[Instruction a]: Besides making answers clearer, what additional benefit of annotating acronyms does the passage on acronym ambiguity name?

[Selected extract]:
++++
This has nothing to do with the depth of understanding of discussed topics by their readers. For example, IUA (The International Astronomical Union) abbreviation for the planet Mars is Ma. It just so happens, Ma is also an abbreviation for "millions of years ago" or Megaannum, and for Mach number, is a Vietnamese ethnic group, a language spoken in DRC Congo, and so on. And there are, of course, worse, even more ambiguous examples.

Additional bonus comes from SEO (Search Engine Optimization), making web search engines index our contents more precisely, and any hits we get due to more relevant indexing will bring us visitors that are more likely to stay, too.

Enforcing a single style might be a tough sell, though. To most of our contributors, I'd hope, Space Exploration isn't the primary target where they publish their work, and each would already have developped their own writing style, be it by mostly writing scientific journals, news articles, blog posts or other media where they might not be limited by text length and broadness of topics as much as they're dictated by our Q&A format. There's just too many possible annotation styles, and all serve the purpose of further explaining the meaning and/or avoiding ambiguity of used acronyms equally well.
++++
[Source records]:
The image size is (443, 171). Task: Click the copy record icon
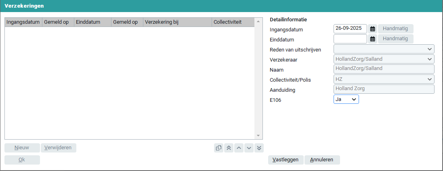[219, 148]
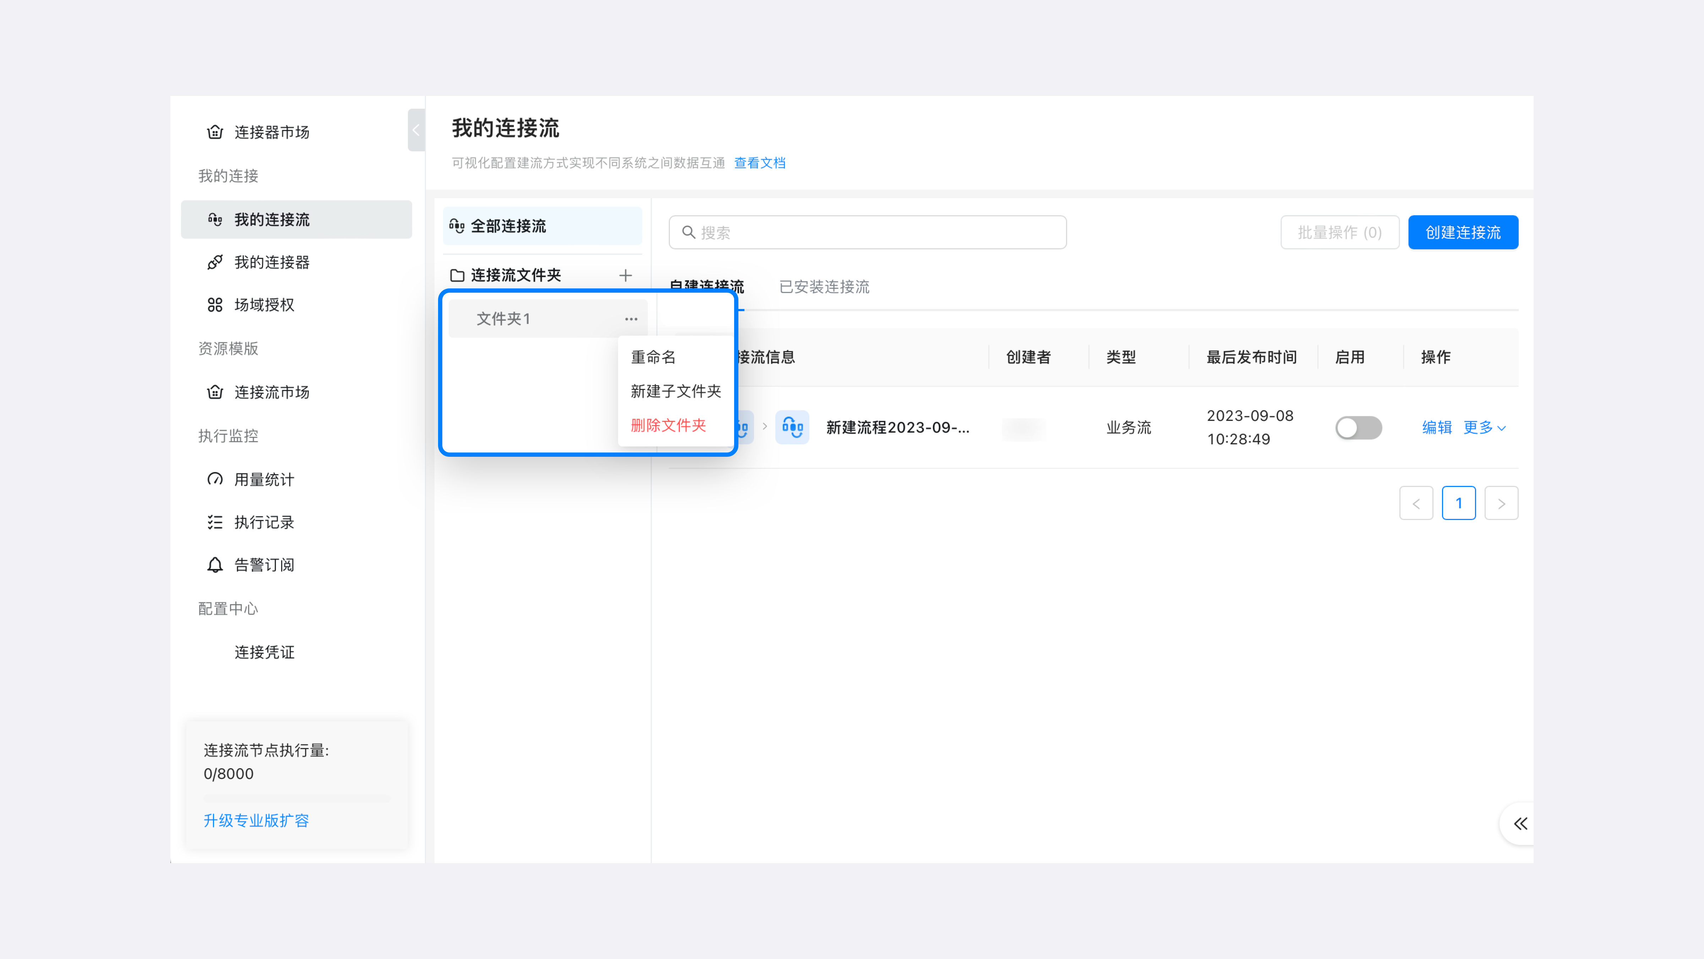This screenshot has width=1704, height=959.
Task: Select the 我的连接流 sidebar icon
Action: [x=215, y=219]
++++
[Instruction b]: Reproduce word for word all of the entries that follow the passage on acronym ambiguity, leaving out the pictures.

[Written response a]: Search Engine Optimization (SEO): web search engines index the content more precisely, which brings visitors who are more likely to stay.

[Written response b]:
The image size is (443, 171). Task: Click the copy record icon
[219, 148]
This screenshot has width=1704, height=959.
Task: Select the 我的连接流 sidebar icon
Action: [x=215, y=219]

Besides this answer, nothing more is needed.